Japanese coloring again

Ad: This forum contains affiliate links to products on Amazon and eBay. More information in Terms and rules

Texnuk

Airman
52
51
Mar 25, 2024
Hi! The question is: was aotake used on Japanese aircraft in the early 30s? In particular, on the panels in front of the flaps and ailerons on seaplanes.
 
The Aotake-iro colour doesn't seem to be seen from outside on the Japanese kites in the early 30'. The basic coat for planes was the silver overall and was named Gin-iro. It was the silver/aluminium/silver-grey paint or just the NMF one. So it looks like the colour could overpaint the translucent coat rather. However the IJ Army introduced the primer-paint as a translucent dark blue primer for the interior protecting of the matal surfaces in March 1932 and the regulation was revised in February 1936. But it was the Army and not the Navy.
 
About the silver/silver-gray paint. If we are talking about the surfaces of the fuselage and wings, then it is rather unpainted aluminum. Duralumin. This can be seen in early seaplanes. Unpainted aluminum.
There was a painted surface on the A5M1 and other carrier-based aircraft. It was an anti-corrosion coating. But I'm interested in seaplanes. And their coloring in niches and panels.
Can this coating or primer you're writing about be considered a prerequisite for aotake or not?
 
I doubt there was left any surface being unpainted, epecially of the Navy planes. Japanese planes were used in the conditions that were the high level moisture of the sea water and its salt. So each aircraft had to be protected against the corrosion both internally and externally. Using of a sllver/aluminium paint was someting common in the interwar period. Because the ailerons and elevators were skinned with the fabric fully I doubt the Aotake-iro could be noticed there. These parts of an aircraft were painted silver or grey overall. Ragarding the flaps that were of the metal covering ... the inner surfaces of these may stay in the Aotake-iro colour and the same for their bays. But externally these were of the silver coat.
 
Could it be a painted surface? Maybe a varnish?
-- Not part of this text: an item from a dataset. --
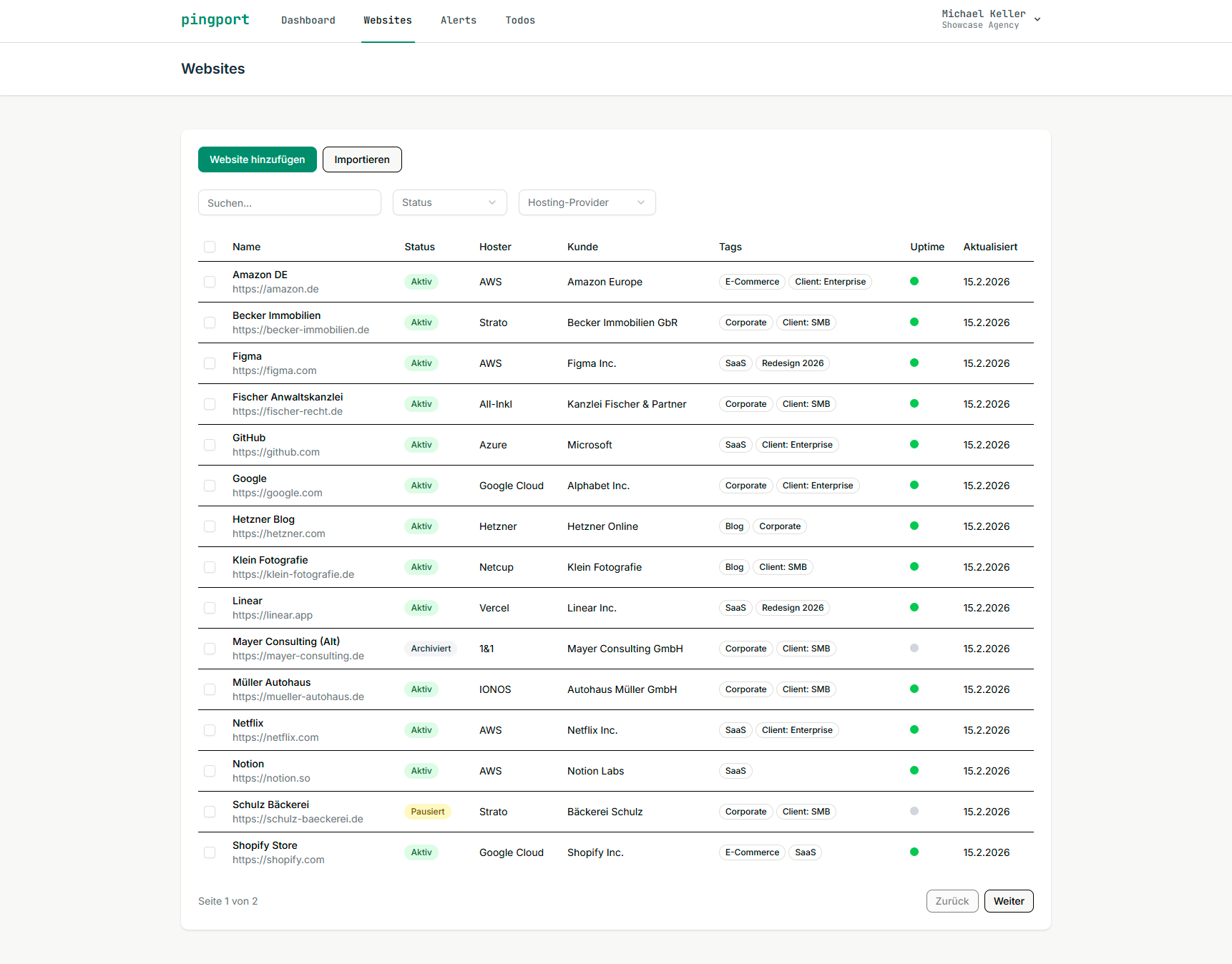Click the green uptime dot for Netflix

coord(914,730)
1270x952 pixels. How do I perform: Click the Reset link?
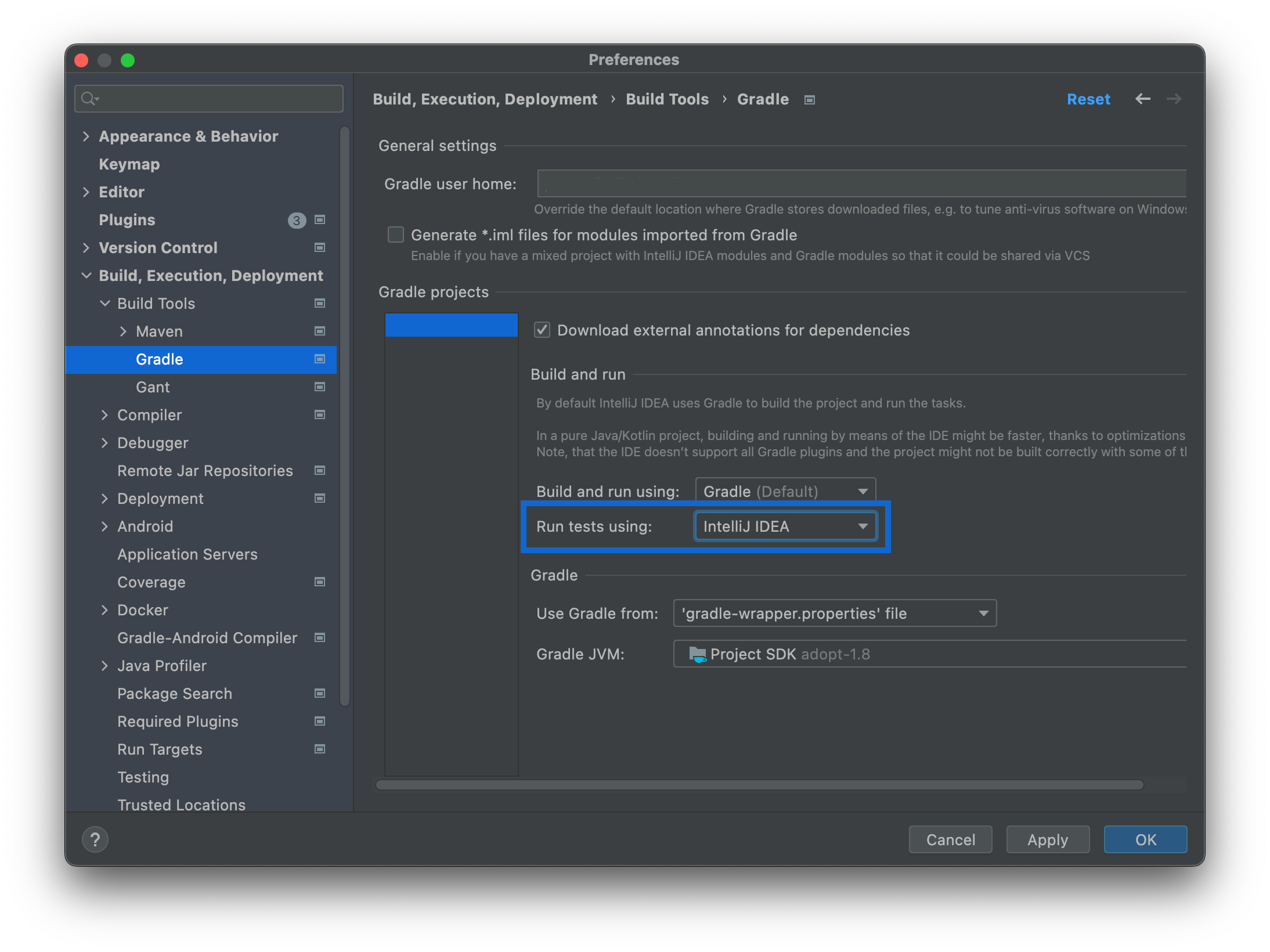[x=1088, y=99]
I have a better photo, but I can't insert it.


IMHO , yes it is painted. I would say the grey-silver or just silver paint that got the semi-matt tone because of the salt water and the weather conditions. Also the fuselage could have been painted with the clear varnish too. But the silver is the most likely. These dark painted areas were applied with a brush by the maintence crew because of the damages to the initial basic coat.